Una ética de la irresponsabilidad, fundada en las emociones corrosivas, como la del socialismo del siglo XXI, orquestada por distintos especialistas al compás de sendas campañas propagandísticas y publicitarias, requiere para enfrentarla de una inicial, urgente y activa reivindicación de la memoria gracias al testimonio heroico que hemos rendido en más de veinte años de un combate cívico, pacífico, espontáneo y desarmado ante el régimen. No es el de la enfermiza reminiscencia de los viejos esplendores, convencidos que “la añoranza nacional, en cambio, es una fatiga ética”, como sentenciara Elisa Lerner (“Carriel para la fiesta”, 1997).

Fueron numerosos los médicos y enfermeros, como estudiantes de ambas disciplinas, los que voluntariamente se organizaron y conocieron con el emblema de las cruces verdes, azules, naranjas o amarillas, al tomar la iniciativa de riesgo en las masivas protestas de calle, socorriendo a los heridos y caídos en medio de la peligrosa y  desigual refriega con los policías y militares represores, perdiendo la vida misma como Paul Moreno, en 2017. Significa redescubrir el valor de la solidaridad real, eficaz y activa, como ocurrió con las víctimas del deslave de Vargas en 1999, que el propio Chávez Frías desconoció, desalentó y neutralizó al imponerse captando y canalizando exclusivamente los enormes recursos provenientes del exterior, temando por una rendición de cuenta los avisos pagados en la prensa local.

Por supuesto, hay muchos y vigorosos ejemplos de lucha que rescatar, añadidos los dirigentes sociales y partidistas presos o fallecidos, activos dentro o fuera del país, que han tenido que soportar también el prejuicio y estigma que el oficio gratuita e inmerecidamente suscita, entendida la política como un antivalor, pasando por alto el déficit de conductores políticos reales. Pocos se preguntan sobre la necesaria predisposición a actuar con y por el bien, justa o injustamente, prudente e imprudentemente, disciplinada o anárquicamente, desleal o deslealmente, honesta o deshonestamente, esperando por un milagro de redención.

* * *

> _EJERCICIOS_:
**A.** Resume en dos oraciones el texto sobre la memoria de la lucha cívica.
**B.** Escribe la continuación del texto sobre la memoria de la lucha cívica a partir de su última oración.

* * *

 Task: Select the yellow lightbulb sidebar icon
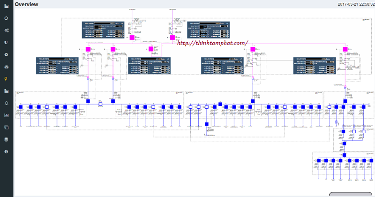(7, 79)
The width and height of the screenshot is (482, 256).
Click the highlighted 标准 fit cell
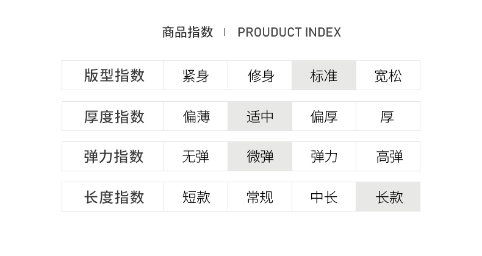click(324, 76)
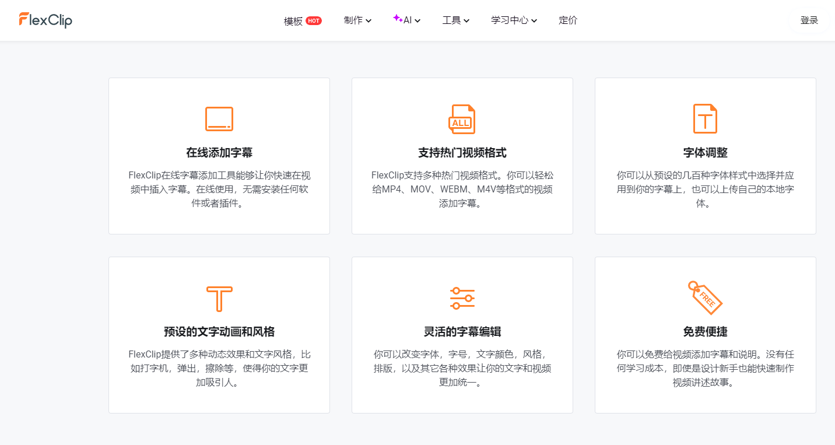The height and width of the screenshot is (445, 835).
Task: Click the sliders icon above 灵活的字幕编辑
Action: tap(462, 299)
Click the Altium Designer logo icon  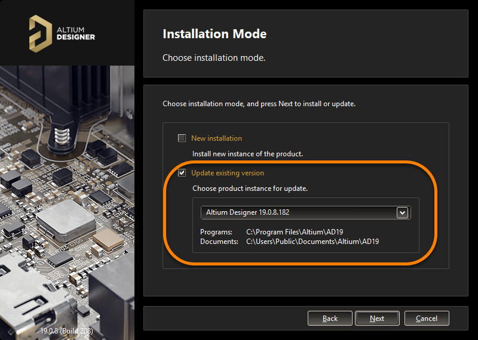click(x=41, y=32)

* * *

> _RESPUESTAS_:
**A.** Para enfrentar la ética de la irresponsabilidad del socialismo del siglo XXI hace falta reivindicar la memoria del combate cívico, pacífico y desarmado que se ha librado contra el régimen durante más de veinte años, sin caer en la añoranza de viejos esplendores. Entre los ejemplos de lucha que vale la pena rescatar están los médicos, enfermeros y estudiantes que socorrieron a los heridos en las protestas de calle, la solidaridad con las víctimas del deslave de Vargas en 1999 y los dirigentes sociales y partidistas presos, fallecidos o activos, estigmatizados porque se entiende la política como un antivalor.

**B.**
Padecer es un valor sublime y liberador del cristiano, observó  Nicolai Hartmann (Ética”, 2011), pero la usurpación agota todos esfuerzos para que se traduzca en una experiencia aniquiladora, tratando que los familiares abandonen al propio preso político, fatigados y desmoralizados por la incertidumbre del proceso judicial o el cambio arbitrario del sitio de reclusión. Toda ética de la irresponsabilidad justifica la lejanía o desintegración de cualquier núcleo humano, y al beneficiario de una cuenta en algún paraíso fiscal, poco le importa la desmembración familiar, reduciendo a muy pocas y confiables personas los placeres que le toca –en justicia, asegurará– vivir.

El sistema dominante tiene un par de disvalores que les son fundamentales, buscando desprestigiar el ahorro, de suyo imposibilitado por la perpetua inflación y los costos del mismo servicio bancario asediado por el Estado; además, inútil sacrificio el de educarse para la realización personal, abiertos otros y muy dudosos caminos para el ascenso social. En todo caso, nadie puede albergar confiado un proyecto de vida, con metas claras y aún realistas, porque tampoco habrá otros proyectos políticos e ideológicos que compitan con el que hegemónicamente realizan desde el Estado, por muy simplista y maniqueo que fuere, incompatible con todo esfuerzo y destreza de valoración y argumentación que los actos de fuerza desconocen.